Back in January we adopted the cutest mixed breed puppy we’ve ever seen from Key to Lion’s Heart Rescue. Monty is friendly, happy, not a barker, smart, stubborn, loves people and other dogs but is terrified of the cat, food motivated, praise motivated, will not fetch a ball to save his life, and has to be touching someone at all times. We were so curious: What is he? What inherent traits will he have? And most importantly: Why does he eat so much? How big will he get?!
We were sent the Wisdom Panel Health Canine Breed + Disease Detection kit for the purposes of sharing our Wisdom Panel experience via my blog. The branding says it’s “the world’s leading DNA test for dogs” and includes “screenings for 150+ genetic health conditions as well as the most breeds of any canine DNA test on the market.” There are many DNA tests on the market these days for dogs and each has their own list of pros and cons. After doing extensive research we decided on Wisdom Panel. They are trusted by veterinarians (ours included) and their database of breed signatures is the largest in the world with more than 15,000 samples. Plus, they’ve been at this for 2 decades, so I value their expertise.
- Screens for 150+ genetic conditions
- Detects 250+ breeds, with a family tree going back three generations
- Predicts weight profile
- Provides a genetic trait analysis
The Wisdom Panel kit includes two bristly swabs to swab inside your dog’s mouth to collect DNA – I’m not going to lie to you, this was not Monty’s favorite part. I activated my kit online as soon as I received it, lest I’ll definitely forget. Both wands went back into the plastic bag they came in and then I packaged it up in the box you see (on the other side is it’s printed with their address and prepaid postage.) I love how neat and ready to go the kit was. Easy peasy!

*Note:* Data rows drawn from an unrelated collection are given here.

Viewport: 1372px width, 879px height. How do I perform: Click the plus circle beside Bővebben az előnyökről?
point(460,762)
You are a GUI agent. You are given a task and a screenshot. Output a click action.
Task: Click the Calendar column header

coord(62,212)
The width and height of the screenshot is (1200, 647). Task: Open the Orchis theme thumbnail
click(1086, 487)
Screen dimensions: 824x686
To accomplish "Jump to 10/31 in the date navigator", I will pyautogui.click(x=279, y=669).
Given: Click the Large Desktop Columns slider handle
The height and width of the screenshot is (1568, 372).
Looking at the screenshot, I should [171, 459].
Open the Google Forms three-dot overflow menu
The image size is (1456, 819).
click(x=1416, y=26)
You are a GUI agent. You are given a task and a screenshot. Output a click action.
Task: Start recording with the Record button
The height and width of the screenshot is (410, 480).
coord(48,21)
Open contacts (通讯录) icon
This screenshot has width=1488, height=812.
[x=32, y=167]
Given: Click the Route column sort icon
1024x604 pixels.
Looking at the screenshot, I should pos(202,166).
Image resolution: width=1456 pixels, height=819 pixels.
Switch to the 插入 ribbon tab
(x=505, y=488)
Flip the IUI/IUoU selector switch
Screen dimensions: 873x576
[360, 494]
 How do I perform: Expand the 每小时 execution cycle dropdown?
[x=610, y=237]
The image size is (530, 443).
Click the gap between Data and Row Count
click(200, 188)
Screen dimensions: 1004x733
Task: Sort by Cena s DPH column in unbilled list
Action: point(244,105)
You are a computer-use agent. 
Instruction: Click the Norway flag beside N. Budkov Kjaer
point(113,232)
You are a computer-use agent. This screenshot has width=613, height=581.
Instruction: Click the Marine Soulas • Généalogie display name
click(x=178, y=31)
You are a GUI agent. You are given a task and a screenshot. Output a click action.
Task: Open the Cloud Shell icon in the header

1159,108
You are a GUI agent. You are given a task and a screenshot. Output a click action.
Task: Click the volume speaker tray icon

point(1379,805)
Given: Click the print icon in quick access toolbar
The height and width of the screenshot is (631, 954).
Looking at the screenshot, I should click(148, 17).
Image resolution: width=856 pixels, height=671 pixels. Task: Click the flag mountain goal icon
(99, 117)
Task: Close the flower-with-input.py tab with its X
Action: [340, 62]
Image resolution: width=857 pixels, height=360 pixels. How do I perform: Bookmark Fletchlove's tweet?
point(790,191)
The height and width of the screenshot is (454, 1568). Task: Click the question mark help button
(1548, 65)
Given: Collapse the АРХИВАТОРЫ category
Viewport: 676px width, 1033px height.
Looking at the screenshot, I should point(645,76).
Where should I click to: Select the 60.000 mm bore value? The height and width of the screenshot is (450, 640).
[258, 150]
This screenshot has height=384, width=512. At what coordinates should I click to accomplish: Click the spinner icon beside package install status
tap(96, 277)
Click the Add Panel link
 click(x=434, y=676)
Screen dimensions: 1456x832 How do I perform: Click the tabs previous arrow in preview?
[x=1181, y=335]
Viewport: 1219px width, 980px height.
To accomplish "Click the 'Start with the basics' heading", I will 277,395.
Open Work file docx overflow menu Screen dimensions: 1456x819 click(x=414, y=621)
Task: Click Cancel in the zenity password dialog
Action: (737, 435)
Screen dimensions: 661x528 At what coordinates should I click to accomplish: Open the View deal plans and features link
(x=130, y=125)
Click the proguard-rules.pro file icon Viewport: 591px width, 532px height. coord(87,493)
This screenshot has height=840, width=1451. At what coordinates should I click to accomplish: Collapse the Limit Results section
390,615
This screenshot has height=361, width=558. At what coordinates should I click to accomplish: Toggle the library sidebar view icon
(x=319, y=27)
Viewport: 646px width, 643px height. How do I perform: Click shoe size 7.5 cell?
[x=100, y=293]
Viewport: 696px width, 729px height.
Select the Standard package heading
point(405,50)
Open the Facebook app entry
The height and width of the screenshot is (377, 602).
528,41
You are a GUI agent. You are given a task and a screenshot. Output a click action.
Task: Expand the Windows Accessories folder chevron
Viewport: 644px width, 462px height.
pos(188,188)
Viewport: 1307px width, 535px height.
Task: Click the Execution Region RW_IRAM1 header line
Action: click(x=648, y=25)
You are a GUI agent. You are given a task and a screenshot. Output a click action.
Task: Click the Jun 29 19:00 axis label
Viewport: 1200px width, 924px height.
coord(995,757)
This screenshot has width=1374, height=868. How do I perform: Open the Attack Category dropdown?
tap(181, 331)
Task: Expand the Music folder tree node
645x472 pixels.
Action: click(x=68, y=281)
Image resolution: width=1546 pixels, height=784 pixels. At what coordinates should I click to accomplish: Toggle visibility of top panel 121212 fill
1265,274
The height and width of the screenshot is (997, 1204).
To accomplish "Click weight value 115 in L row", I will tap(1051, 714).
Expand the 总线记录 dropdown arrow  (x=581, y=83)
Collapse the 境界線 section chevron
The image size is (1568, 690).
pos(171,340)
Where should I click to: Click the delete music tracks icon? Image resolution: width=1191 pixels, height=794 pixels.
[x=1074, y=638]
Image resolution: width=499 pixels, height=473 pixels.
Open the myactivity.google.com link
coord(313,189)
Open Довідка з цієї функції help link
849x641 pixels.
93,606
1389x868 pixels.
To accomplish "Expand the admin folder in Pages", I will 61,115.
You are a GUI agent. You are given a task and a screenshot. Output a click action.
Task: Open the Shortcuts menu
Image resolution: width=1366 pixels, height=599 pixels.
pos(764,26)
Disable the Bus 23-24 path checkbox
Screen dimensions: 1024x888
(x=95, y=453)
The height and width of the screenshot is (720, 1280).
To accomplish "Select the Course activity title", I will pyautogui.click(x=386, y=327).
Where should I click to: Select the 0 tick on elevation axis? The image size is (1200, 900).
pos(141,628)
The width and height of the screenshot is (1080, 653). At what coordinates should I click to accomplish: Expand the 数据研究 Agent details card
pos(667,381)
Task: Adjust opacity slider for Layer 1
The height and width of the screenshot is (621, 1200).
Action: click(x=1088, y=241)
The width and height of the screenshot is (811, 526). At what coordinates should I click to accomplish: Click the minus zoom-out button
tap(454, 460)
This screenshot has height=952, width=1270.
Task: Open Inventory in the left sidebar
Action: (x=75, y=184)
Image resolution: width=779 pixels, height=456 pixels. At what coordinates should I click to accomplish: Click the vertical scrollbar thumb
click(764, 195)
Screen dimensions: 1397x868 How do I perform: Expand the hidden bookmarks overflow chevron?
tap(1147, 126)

The website says to allow 2-3 weeks for results from the time the lab receives your sample. They received ours on February 19th. We were able to watch its progress through an online portal, from “sample received” to “sample being processed” to “data being analyzed” and finally, “report ready” with a description in each of what is happening during that stage.
Pro tip: obsessively refreshing the status page does not make the results come faster.
Our results were ready on March 2nd, less than 2 weeks after Wisdom Panel received his DNA!
I just took a DNA test turns out I’m 100%…NOTHING. I’m 100% of absolutely nothing. 😂
Here are Monty’s official results. Just for fun, I’m going to leave one breed out. What do you think it is?
Now seeing his results, does that change how you see him? What do you think the missing breed is?
If you guessed American Staffordshire Terrier, you’re right!
About those unspecified breed groups. Today’s technology only goes back 3 generations and relies on purebreeds. Beyond this, we can only identify down to the genetic “group” level (sporting, toy, guard, etc.) We know the breeds that make up each group. One of Monty’s great-grandparents is a mix of breeds from beyond the third generation, and so, they were not able to identify a specific pure breed for them.
We also received a breakdown of physical trait markers he likely possess (all were right!) For example, his ear type (base-erect, that flop over), he has long legs, and a short coat. I found his coat color genotype particularly interesting: “Monty probably has a dark-colored, saddle-shaped pattern on their back, which is common in breeds like the German Shepherd and Beagle. They’ll likely also have a dark facial ‘mask’. Did you know some dogs with this trait are born ‘black-and-tan’ but that the dark hairs fade until only the saddle pattern remains?” So how big he gets along with what he looks like as an adult, could solve some of the mystery of the unspecified breeds.
Wisdom Panel also predicted his ideal mature weight is 44-76 pounds. So that explains where all his kibble is going 🙂
And after losing both of our senior German Shepherds last year, his health assessment brought us a lot of peace of mind. He is not at-risk for anything; he’s a carrier for Degenerative Myelopathy (meaning he only has one of the disease-causing mutations, when 2 are needed); and he was cleared for 158 other conditions!
We really appreciate the information we got from our Wisdom Panel experience. Have you DNA tested your dog?? Please share your results!